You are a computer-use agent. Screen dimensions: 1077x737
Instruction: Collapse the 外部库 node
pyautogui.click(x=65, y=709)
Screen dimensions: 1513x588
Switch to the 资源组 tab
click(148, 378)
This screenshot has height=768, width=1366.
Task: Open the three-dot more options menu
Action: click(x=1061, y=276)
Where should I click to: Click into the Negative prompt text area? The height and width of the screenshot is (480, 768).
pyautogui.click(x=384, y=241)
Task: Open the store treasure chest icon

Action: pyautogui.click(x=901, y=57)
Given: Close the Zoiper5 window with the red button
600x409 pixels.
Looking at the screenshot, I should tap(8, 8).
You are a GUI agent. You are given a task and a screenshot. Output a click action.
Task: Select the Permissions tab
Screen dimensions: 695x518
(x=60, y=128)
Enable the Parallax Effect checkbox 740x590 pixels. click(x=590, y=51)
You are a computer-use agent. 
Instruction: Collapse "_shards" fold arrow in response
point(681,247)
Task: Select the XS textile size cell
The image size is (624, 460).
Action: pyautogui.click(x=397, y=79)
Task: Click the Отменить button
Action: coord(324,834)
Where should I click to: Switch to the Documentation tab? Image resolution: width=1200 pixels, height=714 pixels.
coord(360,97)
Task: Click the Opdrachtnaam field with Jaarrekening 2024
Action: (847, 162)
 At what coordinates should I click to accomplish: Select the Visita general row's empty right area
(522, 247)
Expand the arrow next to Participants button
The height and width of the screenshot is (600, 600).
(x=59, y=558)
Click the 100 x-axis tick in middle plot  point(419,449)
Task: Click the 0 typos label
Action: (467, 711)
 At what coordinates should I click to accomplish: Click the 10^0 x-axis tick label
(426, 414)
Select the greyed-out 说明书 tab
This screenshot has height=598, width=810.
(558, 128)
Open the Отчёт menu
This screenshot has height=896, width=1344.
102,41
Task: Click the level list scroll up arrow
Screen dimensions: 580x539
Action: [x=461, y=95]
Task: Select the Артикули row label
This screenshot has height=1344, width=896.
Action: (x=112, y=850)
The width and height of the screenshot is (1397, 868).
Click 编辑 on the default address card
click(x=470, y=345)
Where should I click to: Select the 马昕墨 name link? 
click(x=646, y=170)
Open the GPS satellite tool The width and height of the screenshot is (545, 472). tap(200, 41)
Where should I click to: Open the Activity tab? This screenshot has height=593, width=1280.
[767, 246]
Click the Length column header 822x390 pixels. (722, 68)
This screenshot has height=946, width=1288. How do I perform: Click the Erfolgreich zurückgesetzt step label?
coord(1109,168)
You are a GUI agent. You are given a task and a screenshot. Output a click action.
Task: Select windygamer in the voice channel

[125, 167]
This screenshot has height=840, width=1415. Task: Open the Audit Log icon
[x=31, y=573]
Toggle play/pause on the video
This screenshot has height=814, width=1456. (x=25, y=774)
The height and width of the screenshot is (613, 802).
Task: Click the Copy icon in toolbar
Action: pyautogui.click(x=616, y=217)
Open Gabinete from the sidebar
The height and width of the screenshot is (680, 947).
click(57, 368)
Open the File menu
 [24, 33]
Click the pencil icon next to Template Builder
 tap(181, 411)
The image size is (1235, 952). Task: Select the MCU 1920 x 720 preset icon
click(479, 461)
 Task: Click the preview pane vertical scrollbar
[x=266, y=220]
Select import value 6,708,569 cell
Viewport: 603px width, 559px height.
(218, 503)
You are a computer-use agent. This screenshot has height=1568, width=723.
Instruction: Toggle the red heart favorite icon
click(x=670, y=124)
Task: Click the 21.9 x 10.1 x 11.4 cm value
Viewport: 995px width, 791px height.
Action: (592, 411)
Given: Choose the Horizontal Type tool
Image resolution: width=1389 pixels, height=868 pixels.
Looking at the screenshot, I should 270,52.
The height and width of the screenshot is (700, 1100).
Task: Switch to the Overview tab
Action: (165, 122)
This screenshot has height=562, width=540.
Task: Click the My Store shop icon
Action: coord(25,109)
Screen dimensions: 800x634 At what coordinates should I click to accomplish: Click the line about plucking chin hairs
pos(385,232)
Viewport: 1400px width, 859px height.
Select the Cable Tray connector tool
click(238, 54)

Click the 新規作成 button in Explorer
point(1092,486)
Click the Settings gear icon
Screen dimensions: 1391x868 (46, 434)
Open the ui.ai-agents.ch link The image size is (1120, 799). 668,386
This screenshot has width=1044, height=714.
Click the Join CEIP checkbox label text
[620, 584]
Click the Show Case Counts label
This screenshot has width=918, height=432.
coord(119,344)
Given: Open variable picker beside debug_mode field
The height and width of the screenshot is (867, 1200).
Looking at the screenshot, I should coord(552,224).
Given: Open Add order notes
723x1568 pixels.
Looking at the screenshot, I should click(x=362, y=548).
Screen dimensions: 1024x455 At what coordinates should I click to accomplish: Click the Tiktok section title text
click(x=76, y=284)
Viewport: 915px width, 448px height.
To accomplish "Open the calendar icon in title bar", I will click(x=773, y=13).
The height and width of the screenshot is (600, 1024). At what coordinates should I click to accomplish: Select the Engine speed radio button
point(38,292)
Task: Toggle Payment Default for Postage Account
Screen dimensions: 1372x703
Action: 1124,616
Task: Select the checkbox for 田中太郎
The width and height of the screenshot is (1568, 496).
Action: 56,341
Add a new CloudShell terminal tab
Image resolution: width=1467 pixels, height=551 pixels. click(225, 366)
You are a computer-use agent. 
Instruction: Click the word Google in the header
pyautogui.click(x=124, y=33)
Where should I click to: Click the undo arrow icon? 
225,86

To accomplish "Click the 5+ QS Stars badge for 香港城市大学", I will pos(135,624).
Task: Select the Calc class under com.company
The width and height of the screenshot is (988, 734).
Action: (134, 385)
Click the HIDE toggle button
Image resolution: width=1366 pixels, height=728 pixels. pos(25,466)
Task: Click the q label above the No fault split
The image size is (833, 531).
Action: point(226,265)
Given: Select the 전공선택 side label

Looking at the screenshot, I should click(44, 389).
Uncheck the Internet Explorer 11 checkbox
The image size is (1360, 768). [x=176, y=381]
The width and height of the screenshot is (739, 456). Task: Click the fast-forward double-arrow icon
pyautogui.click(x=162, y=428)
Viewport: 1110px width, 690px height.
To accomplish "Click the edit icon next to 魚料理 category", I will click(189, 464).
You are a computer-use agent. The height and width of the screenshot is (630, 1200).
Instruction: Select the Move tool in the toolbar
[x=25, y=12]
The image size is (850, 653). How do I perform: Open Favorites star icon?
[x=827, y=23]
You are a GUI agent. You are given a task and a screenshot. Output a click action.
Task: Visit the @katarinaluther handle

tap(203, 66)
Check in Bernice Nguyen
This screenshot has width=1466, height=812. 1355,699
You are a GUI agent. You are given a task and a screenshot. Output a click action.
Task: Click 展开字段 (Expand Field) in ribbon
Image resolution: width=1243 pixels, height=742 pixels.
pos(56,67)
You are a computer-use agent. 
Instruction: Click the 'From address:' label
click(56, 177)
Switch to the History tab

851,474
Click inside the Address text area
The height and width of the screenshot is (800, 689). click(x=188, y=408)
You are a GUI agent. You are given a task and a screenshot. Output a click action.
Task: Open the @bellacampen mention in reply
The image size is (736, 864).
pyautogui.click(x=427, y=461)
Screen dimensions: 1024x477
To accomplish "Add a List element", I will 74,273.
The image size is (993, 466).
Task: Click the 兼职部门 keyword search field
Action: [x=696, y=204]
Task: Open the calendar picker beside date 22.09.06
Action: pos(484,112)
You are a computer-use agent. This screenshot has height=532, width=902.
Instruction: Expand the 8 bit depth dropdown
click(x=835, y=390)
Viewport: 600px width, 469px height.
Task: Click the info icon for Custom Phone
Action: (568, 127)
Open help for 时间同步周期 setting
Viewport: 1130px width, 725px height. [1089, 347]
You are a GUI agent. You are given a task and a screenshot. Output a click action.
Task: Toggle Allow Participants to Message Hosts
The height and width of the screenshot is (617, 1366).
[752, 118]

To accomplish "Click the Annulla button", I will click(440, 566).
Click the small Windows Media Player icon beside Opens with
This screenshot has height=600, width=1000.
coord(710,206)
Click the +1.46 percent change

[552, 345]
----------
[Requirement]: Above are the entries. Quote exactly the lines from the one bearing "Click 编辑 on the default address card" through the one bearing "Open the GPS".

[Response area]:
Click 编辑 on the default address card
click(x=470, y=345)
Where should I click to: Select the 马昕墨 name link? 
click(x=646, y=170)
Open the GPS satellite tool The width and height of the screenshot is (545, 472). tap(200, 41)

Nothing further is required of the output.